Unlike many women from Muslim-majority countries such as Morocco, where she grew up, El Moutawakel began honing her skills at a very young age. Her parents believed in treating their sons and daughters equally, and all their children participated in track and field. It became clear that El Moutawakel was a natural at hurdles, and her talent caught the attention of Iowa State University couches who offered her a scholarship to travel to the United States and study at ISU while hurdling. Just like sports, education was very important for her parents, especially her father who ultimately made the begrudging and rightfully nervous decision to let his daughter to travel to the US for this opportunity. Not a week later, El Moutawakel’s father died in a fatal car crash.

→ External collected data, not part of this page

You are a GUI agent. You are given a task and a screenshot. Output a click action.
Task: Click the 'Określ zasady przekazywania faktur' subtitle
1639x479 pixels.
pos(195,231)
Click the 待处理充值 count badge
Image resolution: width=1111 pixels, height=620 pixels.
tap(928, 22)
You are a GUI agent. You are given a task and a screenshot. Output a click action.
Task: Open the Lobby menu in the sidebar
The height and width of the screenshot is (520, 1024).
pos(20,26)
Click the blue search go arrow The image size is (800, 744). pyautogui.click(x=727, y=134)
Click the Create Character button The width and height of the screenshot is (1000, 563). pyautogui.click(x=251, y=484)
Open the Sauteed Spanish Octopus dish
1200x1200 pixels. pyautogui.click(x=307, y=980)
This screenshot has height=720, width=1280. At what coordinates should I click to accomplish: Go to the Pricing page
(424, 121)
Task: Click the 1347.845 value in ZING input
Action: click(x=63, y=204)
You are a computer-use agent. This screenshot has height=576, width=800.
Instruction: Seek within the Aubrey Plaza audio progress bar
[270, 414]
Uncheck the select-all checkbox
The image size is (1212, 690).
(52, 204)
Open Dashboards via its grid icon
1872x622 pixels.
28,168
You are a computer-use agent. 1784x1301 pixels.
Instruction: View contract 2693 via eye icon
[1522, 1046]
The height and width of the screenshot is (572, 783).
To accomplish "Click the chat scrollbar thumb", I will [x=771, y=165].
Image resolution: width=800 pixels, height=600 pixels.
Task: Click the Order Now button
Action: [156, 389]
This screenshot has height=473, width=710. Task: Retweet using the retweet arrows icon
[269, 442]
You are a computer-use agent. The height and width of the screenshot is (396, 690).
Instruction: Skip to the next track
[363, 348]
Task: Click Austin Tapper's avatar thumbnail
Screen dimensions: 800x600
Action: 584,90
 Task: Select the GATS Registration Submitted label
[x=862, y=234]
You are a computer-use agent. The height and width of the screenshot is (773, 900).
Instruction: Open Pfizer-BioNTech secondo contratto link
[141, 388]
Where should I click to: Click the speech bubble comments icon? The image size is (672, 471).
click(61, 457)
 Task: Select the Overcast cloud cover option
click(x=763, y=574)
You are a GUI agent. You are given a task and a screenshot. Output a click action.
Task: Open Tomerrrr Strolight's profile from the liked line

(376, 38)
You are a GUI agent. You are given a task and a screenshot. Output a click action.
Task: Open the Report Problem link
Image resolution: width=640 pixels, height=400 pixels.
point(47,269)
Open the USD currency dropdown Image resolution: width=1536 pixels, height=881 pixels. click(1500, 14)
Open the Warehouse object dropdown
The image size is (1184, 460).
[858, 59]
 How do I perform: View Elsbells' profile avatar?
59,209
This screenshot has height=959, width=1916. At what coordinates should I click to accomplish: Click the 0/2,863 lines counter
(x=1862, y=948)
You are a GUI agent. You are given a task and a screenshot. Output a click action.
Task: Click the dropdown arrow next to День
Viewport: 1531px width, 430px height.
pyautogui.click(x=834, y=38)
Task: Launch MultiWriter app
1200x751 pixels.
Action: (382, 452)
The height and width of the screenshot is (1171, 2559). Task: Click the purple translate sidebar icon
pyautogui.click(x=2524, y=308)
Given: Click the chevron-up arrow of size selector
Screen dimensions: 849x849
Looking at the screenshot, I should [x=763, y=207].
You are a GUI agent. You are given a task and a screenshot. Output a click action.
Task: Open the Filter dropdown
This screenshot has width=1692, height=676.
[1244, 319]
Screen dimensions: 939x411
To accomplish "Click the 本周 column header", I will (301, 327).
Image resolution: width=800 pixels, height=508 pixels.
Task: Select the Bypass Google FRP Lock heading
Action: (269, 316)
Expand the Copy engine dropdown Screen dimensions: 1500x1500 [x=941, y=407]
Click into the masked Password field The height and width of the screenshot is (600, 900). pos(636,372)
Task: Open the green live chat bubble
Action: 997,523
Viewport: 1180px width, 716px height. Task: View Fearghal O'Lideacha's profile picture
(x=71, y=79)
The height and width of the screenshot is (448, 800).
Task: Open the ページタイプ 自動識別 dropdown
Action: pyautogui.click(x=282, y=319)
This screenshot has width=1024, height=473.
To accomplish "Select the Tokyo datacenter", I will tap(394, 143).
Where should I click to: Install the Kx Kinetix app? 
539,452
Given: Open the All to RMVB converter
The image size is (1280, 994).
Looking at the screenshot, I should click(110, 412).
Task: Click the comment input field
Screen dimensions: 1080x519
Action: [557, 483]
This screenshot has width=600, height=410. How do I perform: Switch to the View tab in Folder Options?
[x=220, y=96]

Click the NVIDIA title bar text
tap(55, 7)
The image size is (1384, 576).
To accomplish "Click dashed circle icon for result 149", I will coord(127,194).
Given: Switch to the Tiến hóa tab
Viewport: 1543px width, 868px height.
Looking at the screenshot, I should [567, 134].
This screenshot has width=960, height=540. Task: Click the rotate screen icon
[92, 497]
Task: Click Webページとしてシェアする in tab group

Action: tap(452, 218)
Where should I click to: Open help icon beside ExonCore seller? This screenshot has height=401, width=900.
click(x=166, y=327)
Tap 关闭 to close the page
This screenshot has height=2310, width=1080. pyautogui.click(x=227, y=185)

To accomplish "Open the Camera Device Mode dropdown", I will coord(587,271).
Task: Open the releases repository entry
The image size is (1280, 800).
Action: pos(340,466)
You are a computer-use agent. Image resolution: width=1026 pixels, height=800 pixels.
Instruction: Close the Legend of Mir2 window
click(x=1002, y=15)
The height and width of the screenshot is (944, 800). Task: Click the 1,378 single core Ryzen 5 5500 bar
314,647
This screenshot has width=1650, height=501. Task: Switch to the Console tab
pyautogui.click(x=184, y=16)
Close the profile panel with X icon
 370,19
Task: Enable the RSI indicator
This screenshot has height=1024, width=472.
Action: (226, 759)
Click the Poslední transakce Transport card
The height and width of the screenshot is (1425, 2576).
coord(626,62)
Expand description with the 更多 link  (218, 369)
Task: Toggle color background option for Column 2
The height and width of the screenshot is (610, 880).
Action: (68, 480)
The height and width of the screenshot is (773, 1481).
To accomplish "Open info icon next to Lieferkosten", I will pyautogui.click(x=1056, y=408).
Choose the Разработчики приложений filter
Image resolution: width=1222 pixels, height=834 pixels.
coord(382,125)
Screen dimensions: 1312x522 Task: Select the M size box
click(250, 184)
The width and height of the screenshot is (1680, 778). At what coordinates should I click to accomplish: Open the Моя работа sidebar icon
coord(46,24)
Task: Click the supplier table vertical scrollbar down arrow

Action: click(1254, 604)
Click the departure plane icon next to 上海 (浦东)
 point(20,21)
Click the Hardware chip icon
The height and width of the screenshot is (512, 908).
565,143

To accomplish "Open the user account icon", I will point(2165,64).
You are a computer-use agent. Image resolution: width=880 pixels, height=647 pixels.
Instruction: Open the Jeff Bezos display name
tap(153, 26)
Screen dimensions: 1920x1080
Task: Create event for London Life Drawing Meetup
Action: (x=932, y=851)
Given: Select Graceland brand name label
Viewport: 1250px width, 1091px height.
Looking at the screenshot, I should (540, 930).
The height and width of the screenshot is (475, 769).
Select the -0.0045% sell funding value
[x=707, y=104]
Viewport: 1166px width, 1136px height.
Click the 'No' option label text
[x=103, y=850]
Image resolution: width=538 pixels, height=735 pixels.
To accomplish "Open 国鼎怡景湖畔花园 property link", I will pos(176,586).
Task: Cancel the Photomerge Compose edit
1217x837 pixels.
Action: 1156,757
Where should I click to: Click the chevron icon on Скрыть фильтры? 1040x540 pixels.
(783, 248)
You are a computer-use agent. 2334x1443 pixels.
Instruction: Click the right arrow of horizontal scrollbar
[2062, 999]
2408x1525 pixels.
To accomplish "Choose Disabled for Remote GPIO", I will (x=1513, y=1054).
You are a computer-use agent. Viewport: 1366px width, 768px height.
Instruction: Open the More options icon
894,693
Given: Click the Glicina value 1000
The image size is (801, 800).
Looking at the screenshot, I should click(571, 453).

Even while dealing with the grief of losing her father, whose outlooks were a true rarity in Morocco, eight months later El Moutawakel went on to win First Place in the 400 meter hurdles and become the first Muslim woman to ever win an Olympic gold medal. El Moutawakel beat her personal best by .76 seconds and made history in the 1984 Los Angeles Games when she won the 400m hurdles race. With that Olympic win she earned the title of not only first Muslim woman to become an Olympic gold medalist, but also the first African woman to win a gold medal. Her win prompted the careers...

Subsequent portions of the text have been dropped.